Patch is 36.50 KiB, truncated to 20.00 KiB below, full version: https://github.com/llvm/llvm-project/pull/93395.diff

10 Files Affected:

  • (modified) llvm/lib/Transforms/Vectorize/LoopVectorize.cpp (-38)
  • (modified) llvm/lib/Transforms/Vectorize/VPlan.h (+5-3)
  • (modified) llvm/lib/Transforms/Vectorize/VPlanRecipes.cpp (+27)
  • (modified) llvm/lib/Transforms/Vectorize/VPlanTransforms.cpp (+8)
  • (modified) llvm/test/Transforms/LoopVectorize/AArch64/induction-costs.ll (+3-3)
  • (modified) llvm/test/Transforms/LoopVectorize/AArch64/loop-vectorization-factors.ll (+1-1)
  • (modified) llvm/test/Transforms/LoopVectorize/first-order-recurrence-chains.ll (+28-28)
  • (modified) llvm/test/Transforms/LoopVectorize/first-order-recurrence.ll (+11-13)
  • (modified) llvm/test/Transforms/LoopVectorize/scalable-first-order-recurrence.ll (+8-4)
  • (modified) llvm/test/Transforms/LoopVectorize/vplan-printing.ll (+2-1)

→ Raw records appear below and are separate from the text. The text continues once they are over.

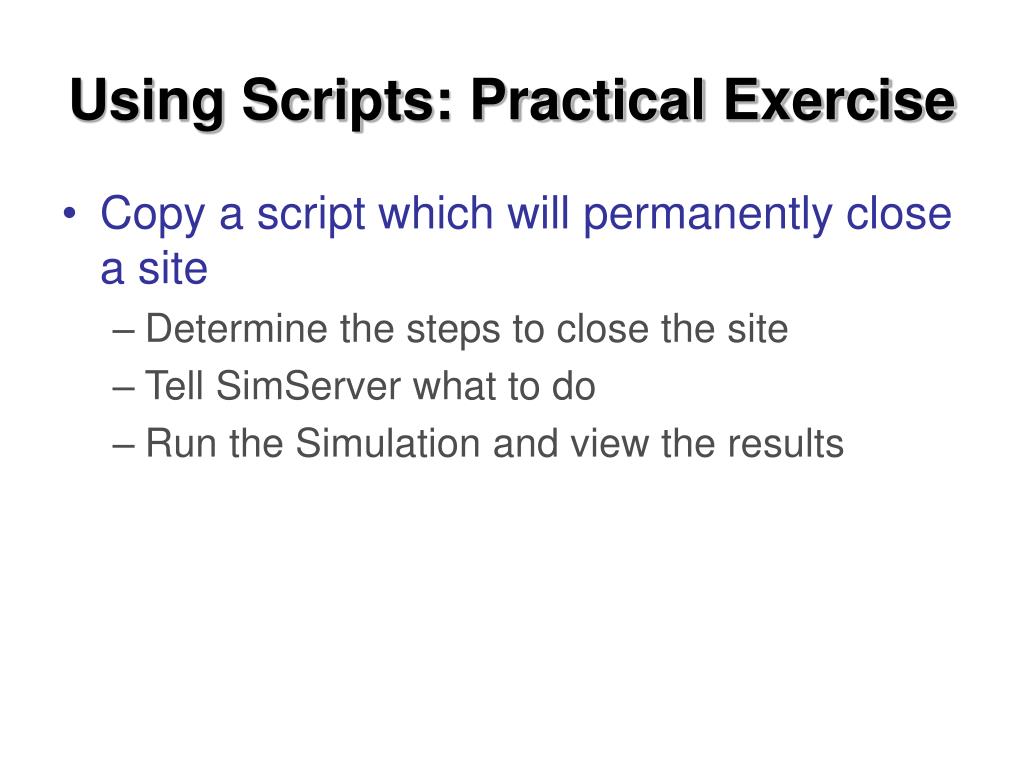Screen dimensions: 1024x768
Task: Select the word 'Using' in the title
Action: tap(146, 101)
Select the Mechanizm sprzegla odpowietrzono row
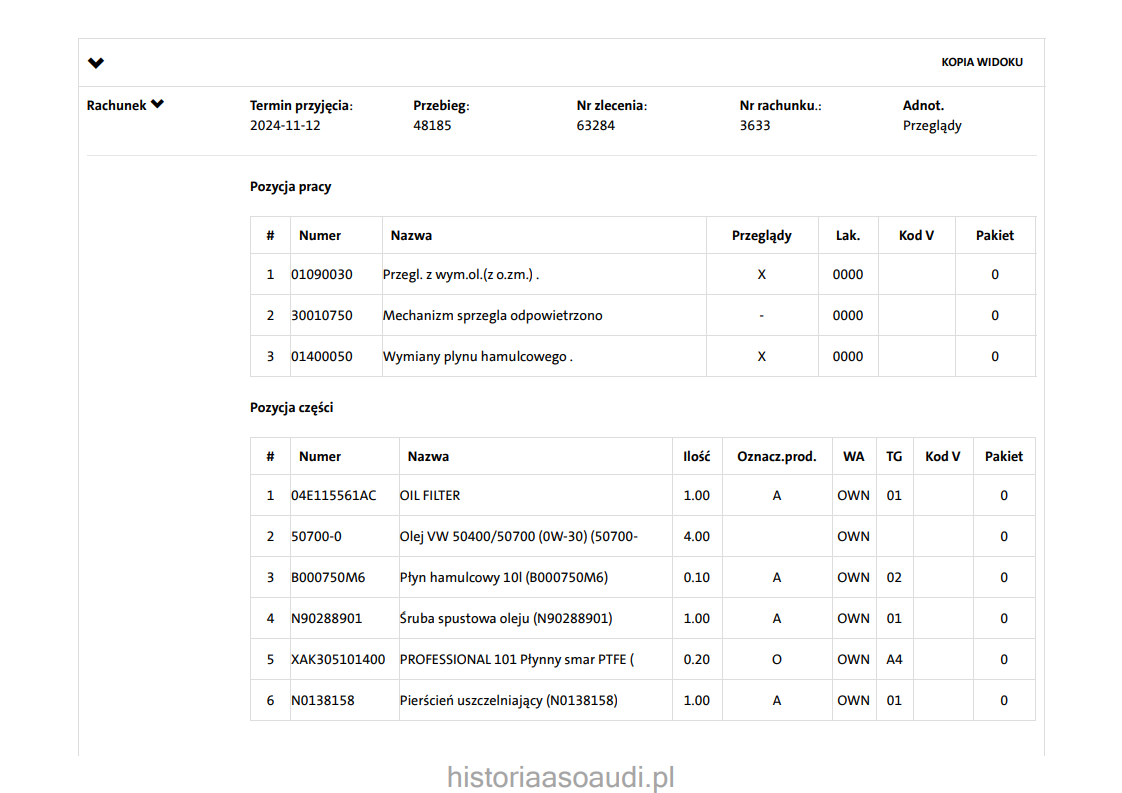This screenshot has height=793, width=1122. click(x=492, y=316)
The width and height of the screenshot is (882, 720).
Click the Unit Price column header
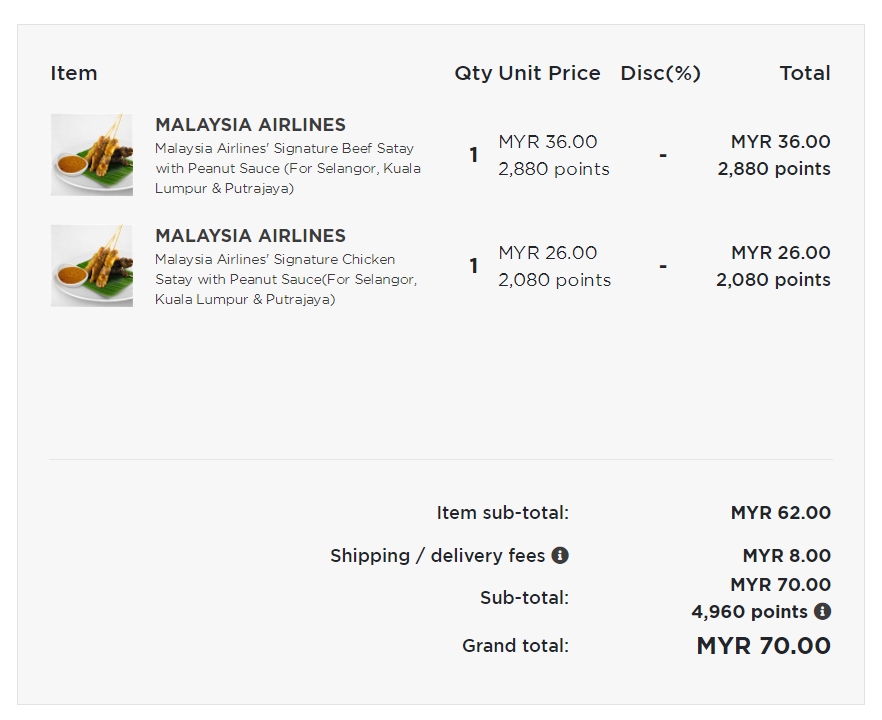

diff --git a/llvm/lib/Transforms/Vectorize/LoopVectorize.cpp b/llvm/lib/Transforms/Vectorize/LoopVectorize.cpp
index 48981a6bd39e3..71ee690a8fabd 100644
--- a/llvm/lib/Transforms/Vectorize/LoopVectorize.cpp
+++ b/llvm/lib/Transforms/Vectorize/LoopVectorize.cpp
@@ -3536,44 +3536,6 @@ void InnerLoopVectorizer::fixFixedOrderRecurrence(
         Builder.CreateExtractElement(Incoming, LastIdx, "vector.recur.extract");
   }
 
-  auto RecurSplice = cast<VPInstruction>(*PhiR->user_begin());
-  assert(PhiR->getNumUsers() == 1 &&
-         RecurSplice->getOpcode() ==
-             VPInstruction::FirstOrderRecurrenceSplice &&
-         "recurrence phi must have a single user: FirstOrderRecurrenceSplice");
-  SmallVector<VPLiveOut *> LiveOuts;
-  for (VPUser *U : RecurSplice->users())
-    if (auto *LiveOut = dyn_cast<VPLiveOut>(U))
-      LiveOuts.push_back(LiveOut);
-
-  if (!LiveOuts.empty()) {
-    // Extract the second last element in the middle block if the
-    // Phi is used outside the loop. We need to extract the phi itself
-    // and not the last element (the phi update in the current iteration). This
-    // will be the value when jumping to the exit block from the
-    // LoopMiddleBlock, when the scalar loop is not run at all.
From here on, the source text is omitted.